:: Reading passage
Ventures Outdoors
More Growin' Up in Oklahoma

CHAPTER THREE  -- (maybe the last one, ain't you glad???)

 We lived several miles ‘out in the sticks’ so no cars came by much and those that did were well known to us kids.  Either they were enemies or friends, not much in between .... when a car made the mistake of turning west at ‘the corner’, he was either in for one hell of a ride up the ‘big sandy’ hill or he was going to get stuck.  This ol’ hill had only one track all the way to the top and ‘big time sand’ is a vast understatement.

 Well, one afternoon, ol’ Tommy Dean turned west in his old rickety ‘39 Ford and we kids ran to the top of the rise to see if he could make it over ‘the big sandy’.  Tommy wasn’t all that hot of a driver and sure as heck he buried it about half way up.   OH JOY !!!!  What wonderful fun ... Tommy was stuck big time.  He couldn’t back up or go forward either.  Directly, here came ol’ Tommy walking toward our house .. we kids tried to look like we just ‘happened’ to be playing in the road .. and tried to act surprised when Tommy walked up.  Just couldn’t wait to hear him say “I’m stuck in the sand”...  Gosh darn, but it was wonderful.  Anyway, bottom line .. Our Grampa “Pappy” said, “Tommy, lemme go over and see what I can do”.  Off went the whole procession of kids, dogs, Pappy, Tommy and all --  with us kids skipping and jumping the whole 1/2 mile ... Got there and Pap just fired up the ol’ Ford, backed her up a couple of feet and ‘floored’ the ol’ wreck ... sand flew up to beat hell and even with us kids pulling backwards on the bumper to stick him again, over the top he went... dang it!!!   Oh, well, it was great fun anyway...  Tommy thanked Pappy and went on home.

 Then, my brother, and I had the miserable job of gathering the milk cows every evening and bringing them into the barnyard.  It was hot and a long walk to find them then head ‘em home.  Nifty thing, though, Dad had an old horse that grazed with the cows and if the Gods of Luck were really with you, you could catch the ol’ horse and ‘bareback’ him home behind the cows ... thus saving many, many hot steps.  Well, Sir, one evening ol’ Bro and I rounded ‘em up and had ‘em headed home when my brother (the lucky little devil) eased up to ol’ Blaze, hopped on an was ambling along behind the cows ... I couldn’t catch up and he wouldn’t stop .. so only thing to do was lob a clod of dirt at him ... I did and My Friend, the clod hit ol’ Blaze square on the rump .. Blaze was walking along mostly asleep and when the clod landed, he jumped straight ahead 6 feet or so .. Bro landed off the back end on his own back end ... and was no happy feller .. Little Bro could throw a rock about 4 miles at a velocity approaching the speed of sound .. and fairly  accurate, too.  To cut to the chase, I had to RUN home ducking rocks all the way .. then the little devil told the folks on me to really top the day off.
::::
:: Data provided
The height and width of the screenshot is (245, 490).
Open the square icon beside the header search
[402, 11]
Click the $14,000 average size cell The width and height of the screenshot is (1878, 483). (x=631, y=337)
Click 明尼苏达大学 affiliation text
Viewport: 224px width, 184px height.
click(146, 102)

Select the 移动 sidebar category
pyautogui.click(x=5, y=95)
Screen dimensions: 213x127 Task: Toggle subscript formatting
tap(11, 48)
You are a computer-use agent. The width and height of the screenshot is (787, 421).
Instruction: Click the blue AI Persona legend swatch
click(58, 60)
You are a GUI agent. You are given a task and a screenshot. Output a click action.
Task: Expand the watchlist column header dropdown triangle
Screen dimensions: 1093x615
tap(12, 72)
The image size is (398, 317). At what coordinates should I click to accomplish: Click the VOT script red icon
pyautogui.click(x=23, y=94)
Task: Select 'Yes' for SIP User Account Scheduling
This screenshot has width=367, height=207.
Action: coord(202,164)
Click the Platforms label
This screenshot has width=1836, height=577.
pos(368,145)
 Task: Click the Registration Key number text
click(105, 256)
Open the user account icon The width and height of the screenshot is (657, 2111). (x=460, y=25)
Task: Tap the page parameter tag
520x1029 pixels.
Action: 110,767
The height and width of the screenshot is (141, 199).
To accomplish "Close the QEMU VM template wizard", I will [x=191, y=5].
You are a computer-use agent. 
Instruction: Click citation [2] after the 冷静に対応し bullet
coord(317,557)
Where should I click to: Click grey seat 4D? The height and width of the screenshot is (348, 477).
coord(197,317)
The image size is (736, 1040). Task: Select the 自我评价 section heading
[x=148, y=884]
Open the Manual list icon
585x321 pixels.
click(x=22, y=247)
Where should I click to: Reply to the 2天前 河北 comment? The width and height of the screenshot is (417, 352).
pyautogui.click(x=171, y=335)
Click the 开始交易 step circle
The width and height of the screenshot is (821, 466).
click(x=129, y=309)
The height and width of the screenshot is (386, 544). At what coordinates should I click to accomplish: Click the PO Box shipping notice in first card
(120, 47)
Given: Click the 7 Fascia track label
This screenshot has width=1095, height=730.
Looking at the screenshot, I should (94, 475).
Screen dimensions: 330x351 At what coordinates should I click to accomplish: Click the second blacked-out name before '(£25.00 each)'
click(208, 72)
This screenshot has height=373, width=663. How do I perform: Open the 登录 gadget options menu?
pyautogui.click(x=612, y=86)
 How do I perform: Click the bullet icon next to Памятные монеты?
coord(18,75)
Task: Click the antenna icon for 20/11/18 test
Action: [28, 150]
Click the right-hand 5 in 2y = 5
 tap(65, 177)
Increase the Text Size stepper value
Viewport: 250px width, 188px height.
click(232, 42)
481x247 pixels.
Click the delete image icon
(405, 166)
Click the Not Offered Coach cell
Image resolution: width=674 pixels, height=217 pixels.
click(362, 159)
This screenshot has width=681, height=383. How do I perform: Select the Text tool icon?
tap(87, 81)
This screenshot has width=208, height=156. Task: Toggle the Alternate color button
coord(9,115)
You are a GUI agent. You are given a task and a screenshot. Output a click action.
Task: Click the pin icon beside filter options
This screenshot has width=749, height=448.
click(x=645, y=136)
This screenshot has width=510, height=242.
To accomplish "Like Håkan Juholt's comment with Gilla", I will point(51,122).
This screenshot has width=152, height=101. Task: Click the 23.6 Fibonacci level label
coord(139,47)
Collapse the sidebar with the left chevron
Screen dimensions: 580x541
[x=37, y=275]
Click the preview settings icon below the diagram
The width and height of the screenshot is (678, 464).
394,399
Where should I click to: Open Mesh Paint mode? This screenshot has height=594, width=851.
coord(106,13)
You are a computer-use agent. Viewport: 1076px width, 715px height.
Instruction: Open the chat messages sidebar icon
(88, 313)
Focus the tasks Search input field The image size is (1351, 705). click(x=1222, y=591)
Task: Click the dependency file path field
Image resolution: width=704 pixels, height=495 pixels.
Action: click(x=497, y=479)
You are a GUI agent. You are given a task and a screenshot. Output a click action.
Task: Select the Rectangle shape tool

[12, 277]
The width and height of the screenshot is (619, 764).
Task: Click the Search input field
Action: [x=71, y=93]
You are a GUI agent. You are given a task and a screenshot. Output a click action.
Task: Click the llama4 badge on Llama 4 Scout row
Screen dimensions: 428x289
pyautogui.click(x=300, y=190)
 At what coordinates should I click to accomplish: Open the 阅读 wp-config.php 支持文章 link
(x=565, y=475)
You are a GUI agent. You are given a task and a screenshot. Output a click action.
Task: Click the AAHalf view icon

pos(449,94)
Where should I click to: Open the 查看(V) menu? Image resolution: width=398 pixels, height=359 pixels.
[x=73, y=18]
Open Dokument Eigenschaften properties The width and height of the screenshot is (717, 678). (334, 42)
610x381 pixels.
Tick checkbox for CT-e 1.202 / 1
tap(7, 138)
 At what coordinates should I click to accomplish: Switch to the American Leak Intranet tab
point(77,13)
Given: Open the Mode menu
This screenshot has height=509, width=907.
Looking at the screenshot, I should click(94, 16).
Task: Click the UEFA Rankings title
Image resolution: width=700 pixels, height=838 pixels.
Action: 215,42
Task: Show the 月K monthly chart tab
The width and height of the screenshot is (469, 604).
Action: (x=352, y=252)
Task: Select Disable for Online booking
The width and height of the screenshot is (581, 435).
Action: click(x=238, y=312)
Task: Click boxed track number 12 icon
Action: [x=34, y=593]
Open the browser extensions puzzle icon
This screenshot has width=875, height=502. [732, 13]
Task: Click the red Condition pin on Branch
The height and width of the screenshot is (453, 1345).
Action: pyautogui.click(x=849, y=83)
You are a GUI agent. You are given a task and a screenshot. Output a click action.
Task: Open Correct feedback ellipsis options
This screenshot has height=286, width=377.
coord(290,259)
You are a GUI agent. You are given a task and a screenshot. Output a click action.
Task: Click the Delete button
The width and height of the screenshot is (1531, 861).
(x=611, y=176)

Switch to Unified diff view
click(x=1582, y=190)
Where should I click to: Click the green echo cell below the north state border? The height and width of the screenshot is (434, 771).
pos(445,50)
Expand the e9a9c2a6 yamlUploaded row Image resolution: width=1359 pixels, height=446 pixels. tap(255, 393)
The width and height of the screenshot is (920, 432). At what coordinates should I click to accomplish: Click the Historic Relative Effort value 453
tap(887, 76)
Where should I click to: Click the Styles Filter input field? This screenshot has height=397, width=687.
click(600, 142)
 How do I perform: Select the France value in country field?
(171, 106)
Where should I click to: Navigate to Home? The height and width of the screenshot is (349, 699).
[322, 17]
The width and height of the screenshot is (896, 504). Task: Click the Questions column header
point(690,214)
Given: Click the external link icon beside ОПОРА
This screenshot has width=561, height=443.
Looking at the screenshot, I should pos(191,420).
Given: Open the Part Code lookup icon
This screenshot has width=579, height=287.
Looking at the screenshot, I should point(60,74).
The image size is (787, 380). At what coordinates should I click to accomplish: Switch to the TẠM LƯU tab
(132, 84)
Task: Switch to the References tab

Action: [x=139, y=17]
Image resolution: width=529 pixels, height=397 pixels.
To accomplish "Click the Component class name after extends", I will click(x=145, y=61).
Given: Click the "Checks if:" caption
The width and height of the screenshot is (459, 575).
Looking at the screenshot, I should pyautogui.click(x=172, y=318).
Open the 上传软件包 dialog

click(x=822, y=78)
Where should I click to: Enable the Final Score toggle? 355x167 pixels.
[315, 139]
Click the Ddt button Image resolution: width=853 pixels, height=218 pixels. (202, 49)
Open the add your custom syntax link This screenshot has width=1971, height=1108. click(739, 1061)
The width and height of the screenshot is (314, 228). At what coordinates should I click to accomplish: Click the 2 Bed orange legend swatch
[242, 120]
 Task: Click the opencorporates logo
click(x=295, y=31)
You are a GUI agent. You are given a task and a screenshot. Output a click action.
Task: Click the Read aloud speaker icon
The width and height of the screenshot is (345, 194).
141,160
::::
Problem: Copy out everything from "CHAPTER THREE  -- (maybe" down to "a vast understatement." in the story of growing up in Oklahoma, swapping "hill" for "slope".

The response:
CHAPTER THREE  -- (maybe the last one, ain't you glad???)

 We lived several miles ‘out in the sticks’ so no cars came by much and those that did were well known to us kids.  Either they were enemies or friends, not much in between .... when a car made the mistake of turning west at ‘the corner’, he was either in for one hell of a ride up the ‘big sandy’ slope or he was going to get stuck.  This ol’ slope had only one track all the way to the top and ‘big time sand’ is a vast understatement.